Not many companies wanted to wait six years for incumbent provider to release its next-generation package, and not many wanted to deal with the uncertainty over PeopleSoft’s future, observers say.

 

Oracle acquired PeopleSoft in a hostile takeover in 2005, and the technology giant spent six years integrating PeopleSoft applications with other acquisitions, including JD Edwards, E-Business Suite and Siebel systems into a new suite called Fusion Applications.

 

While Oracle was busy with its massive integration, a new player, Workday, founded by PeopleSoft’s co-founder David Duffield, and its chief strategist, Aneel Bhusri, entered the market with a formidable product, growing to $300 million in revenues by 2011.

 

Workday created the next generation of HR and ERP software and sells it as a Software as a Service (or SaaS) at a lower cost of ownership.

 

Delivering its solution -- which includes payroll -- as an on-demand service model alleviates the need for a company to invest in added hardware, integration services or costly customization.

 

Payroll giant ADP has also offered its services online -- without the fancy SaaS or cloud marketing terms -- for at least a decade.
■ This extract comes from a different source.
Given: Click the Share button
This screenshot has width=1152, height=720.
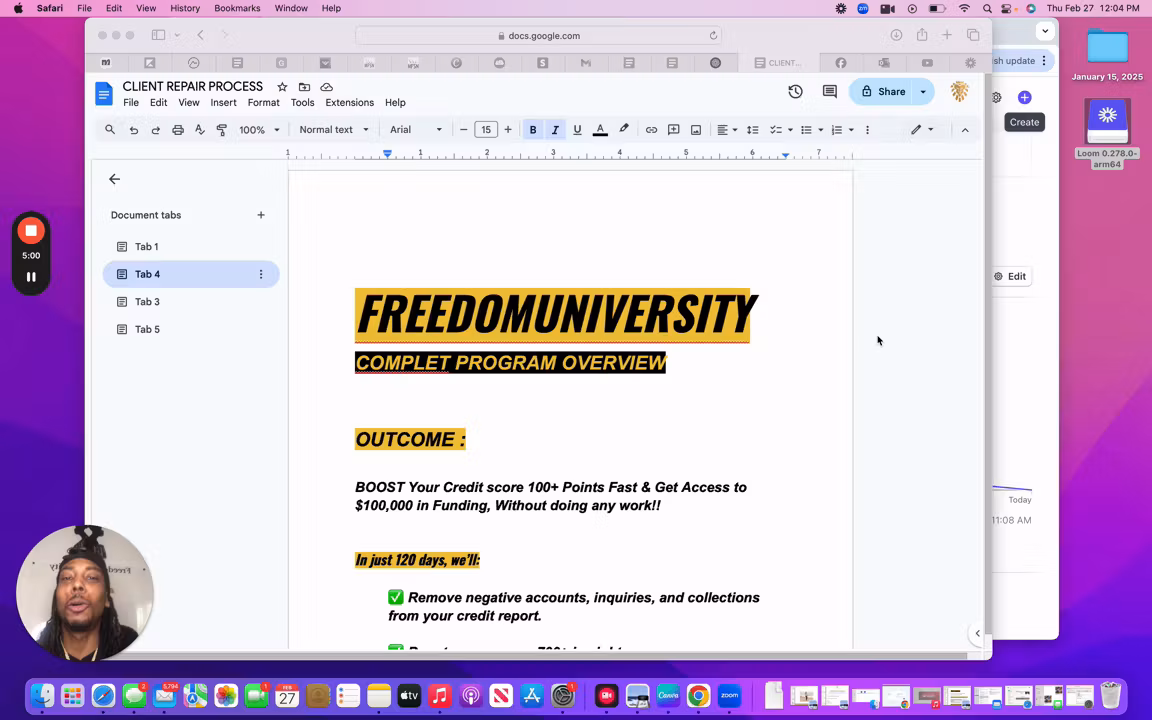Looking at the screenshot, I should click(882, 92).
But it took Workday’s success to ignite changes in the marketplace.

 

Ceridian, SAP and even ADP have gone on a buying spree in the past few years, making  acquisitions of various service providers so they could offer end-to-end HR systems and cloud-based or SaaS delivery options.

 

Business managers want to streamline and share information so the company can operate more efficiently. They also want to lower their total cost of ownership (TCO).
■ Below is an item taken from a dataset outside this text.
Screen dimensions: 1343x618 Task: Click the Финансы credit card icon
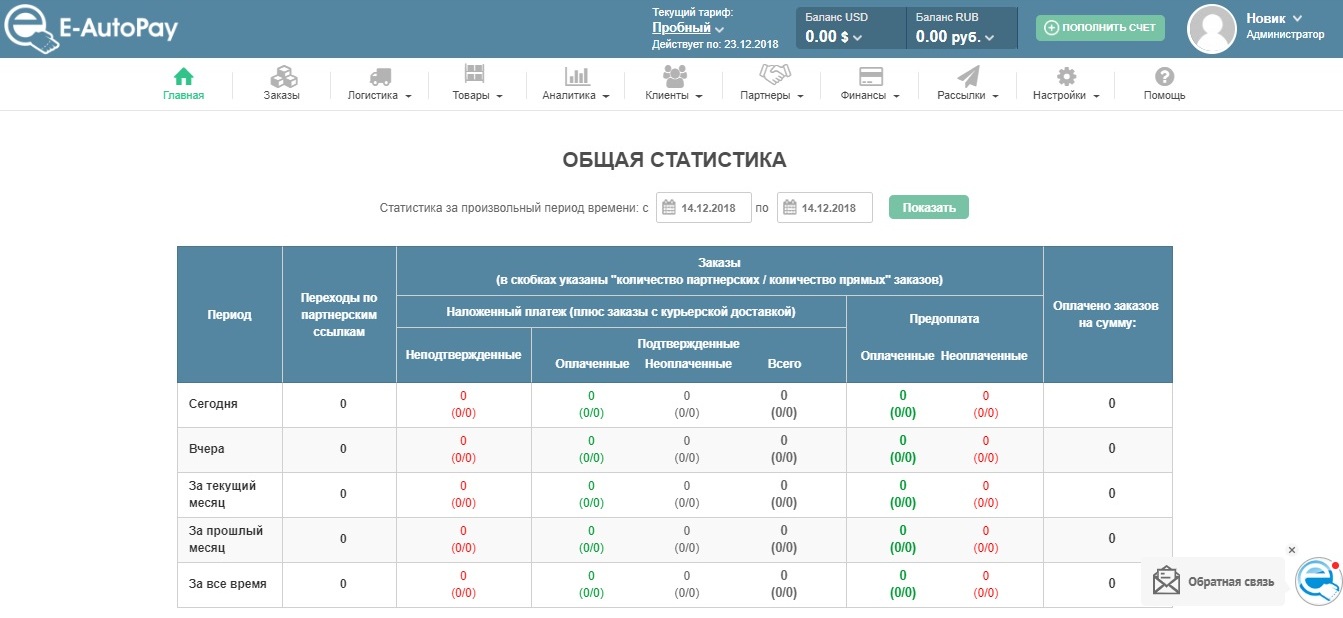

“A broad set (of companies) are migrating to the cloud, where pricing is per headcount versus per transaction and the scope of services are soup to nuts,” said Paul Hamerman, vice president and principal analyst at Forrester Research in Cambridge, Mass.

Newer software like cloud-based Workday incorporate formerly customized features that are now part of a standard package, Cheek said. For example, self-service and the ability to send electronic W2s are standard features now, not additional ones that need customization.  

New options, different approach

The evolving marketplace means companies looking to upgrade or migrate their payroll software have new options to consider and may need to reframe their decision-making process.

The complexity of incorporating compliance with state, federal -- and for multinational companies, different country regulations -- is the main reason companies look to outsource their payroll processes. Accuracy is the key to saving money when processing payroll, and lowering error rates while reducing transactions often leads to reduced costs.

After determining the cost of payroll, organizations deciding whether to migrate to a new provider or bring payroll back in-house should focus on process redesign by a review group that includes HR, finance and IT functions, Cheek and Hamerman said.

“Don’t look at payroll in isolation but as part of a total process. Look at opportunities to outsource,” Hamerman said. “It really depends upon what a company’s objectives are in compliance and cost of ownership.”

Typically, HR and finance are very task-oriented, have their own processes and don’t talk to each other, so the processes are not integrated end-to-end, Cheek said. These operational units “now need to work together and understand what each other does.”

Small and midsize companies -- those with 50 employees on up to those with several thousand -- tend to outsource their payroll, especially those with operations in many states and some with business in several countries.

Larger enterprises, those with 5,000 or more employees, take their payroll back in-house as they can achieve larger economies of scale.

Before purchasing a standalone payroll application, make sure it integrates well with the company’s ERP system, Cheek said. This allows a company to avoid costly customization or integration charges.

Hamerman said a company should model the cost of ownership over a five-to-10-year period. That provides insight into the transactional volume, which will dictate whether it is better to own payroll systems or process it in the cloud.

“The good news is that companies have a lot of options to consider if they want to outsource or run it in house and or integrate it within HR,” he said.